Most Helpful Customer Reviews
14 of 17 people found the following review helpful
Format:Hardcover|Verified Purchase
Five stars or one star - not too many books get such extreme reactions? The truth is this book deserves both ratings and extreme reactions are certainly what Horsely seeks.

In this his autobiography, Sebatsian simultanesouly views himself as the solipsistic centre of all that matters and yet confesses to abject poverty in terms of originality and ideas. Half of the book is about the main-line hedonism that can be enjoyed if one has absolutely no morals and total self-conviction, the other half is about the abyss of self doubt and a decline into addled lunacy.

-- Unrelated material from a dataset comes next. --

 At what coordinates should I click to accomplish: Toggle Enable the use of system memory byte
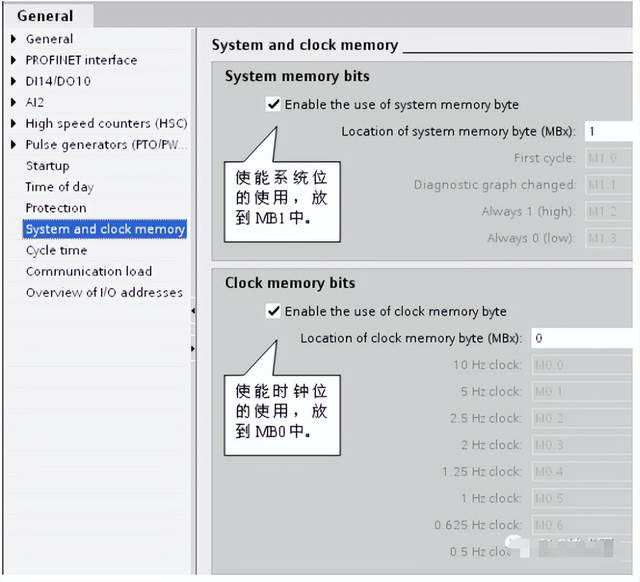(274, 104)
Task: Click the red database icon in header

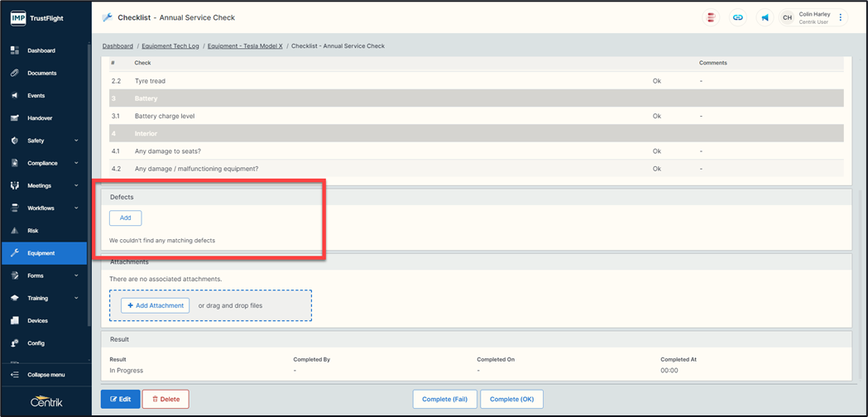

Suffice to say, Horsley provides some of literature's more extreme scenarios - I will not quote the startling lines that follow a first "romantic encounter" with a Scottish hardman gangster of some renowned. Despite having read some pretty outre stuff, I still winced. And few autobiographies feature detailed descriptions of having oneself crucified.

Horsley has a nice turn of phrase a lot of the time and if occasionally it is all a bit over-wraught, then move on and some new gem of offensiveness appears. Dancing on pretty thin ice on pretty much all matters of possible contention (relationships, sex, race, age, disability, family) there is something to offend everyone here. Surely an achievment of sorts?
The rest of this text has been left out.